* start *

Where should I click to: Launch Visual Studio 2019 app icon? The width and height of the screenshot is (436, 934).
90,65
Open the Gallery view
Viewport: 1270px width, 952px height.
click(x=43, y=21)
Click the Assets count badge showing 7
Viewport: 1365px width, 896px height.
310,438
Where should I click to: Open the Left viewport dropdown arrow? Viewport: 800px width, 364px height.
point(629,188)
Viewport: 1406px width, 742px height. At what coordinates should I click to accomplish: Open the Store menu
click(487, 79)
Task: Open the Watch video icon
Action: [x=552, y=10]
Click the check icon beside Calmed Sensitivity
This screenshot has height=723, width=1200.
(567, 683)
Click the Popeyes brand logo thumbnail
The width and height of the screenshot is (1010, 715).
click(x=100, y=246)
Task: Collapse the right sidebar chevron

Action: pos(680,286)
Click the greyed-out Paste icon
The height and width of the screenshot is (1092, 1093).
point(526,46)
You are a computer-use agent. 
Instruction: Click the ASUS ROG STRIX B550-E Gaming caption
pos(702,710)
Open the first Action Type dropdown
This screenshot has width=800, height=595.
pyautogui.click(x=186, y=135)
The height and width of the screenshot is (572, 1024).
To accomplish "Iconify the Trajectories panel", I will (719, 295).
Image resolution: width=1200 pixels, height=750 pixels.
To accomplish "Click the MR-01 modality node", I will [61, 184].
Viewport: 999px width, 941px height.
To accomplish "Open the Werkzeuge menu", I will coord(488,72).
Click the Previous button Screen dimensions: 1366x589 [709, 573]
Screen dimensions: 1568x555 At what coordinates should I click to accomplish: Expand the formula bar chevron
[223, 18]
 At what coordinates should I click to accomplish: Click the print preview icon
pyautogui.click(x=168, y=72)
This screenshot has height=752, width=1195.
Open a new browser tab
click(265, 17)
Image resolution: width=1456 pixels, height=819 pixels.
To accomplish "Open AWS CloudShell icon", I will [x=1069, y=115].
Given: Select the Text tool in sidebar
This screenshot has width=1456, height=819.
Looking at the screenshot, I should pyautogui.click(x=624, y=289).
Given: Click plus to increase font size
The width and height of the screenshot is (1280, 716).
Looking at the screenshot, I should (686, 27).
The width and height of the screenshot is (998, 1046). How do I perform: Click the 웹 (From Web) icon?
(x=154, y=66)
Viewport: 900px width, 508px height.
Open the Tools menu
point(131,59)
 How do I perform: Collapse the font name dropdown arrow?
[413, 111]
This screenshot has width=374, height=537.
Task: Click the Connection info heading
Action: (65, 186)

* end *

WHAT TO DO: Output the lines exactly as they appear, beginning with the line that contains "Where should I click to: Open" and continuing through the line that contains "Action: [x=552, y=10]".

WRITTEN SOLUTION:
Where should I click to: Open the Left viewport dropdown arrow? Viewport: 800px width, 364px height.
point(629,188)
Viewport: 1406px width, 742px height. At what coordinates should I click to accomplish: Open the Store menu
click(487, 79)
Task: Open the Watch video icon
Action: [x=552, y=10]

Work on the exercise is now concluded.